Task requirements: Each line of the data below should be restated exactly, with images left out.

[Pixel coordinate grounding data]
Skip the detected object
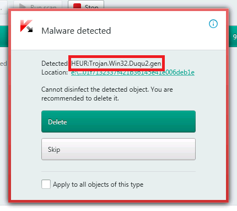237x211 pixels. tap(119, 149)
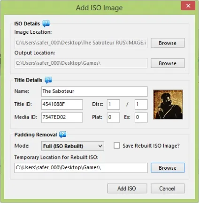This screenshot has height=203, width=199.
Task: Select the Media ID field 7547ED02
Action: pos(62,117)
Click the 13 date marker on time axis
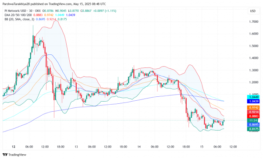This screenshot has width=263, height=159. 76,147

Response below:
Skip the detected object
237x211 pixels. tap(119, 149)
This screenshot has height=203, width=199.
Task: Select the Media ID field 7547ED02
Action: pos(62,117)
Click the 13 date marker on time axis
This screenshot has width=263, height=159. 76,147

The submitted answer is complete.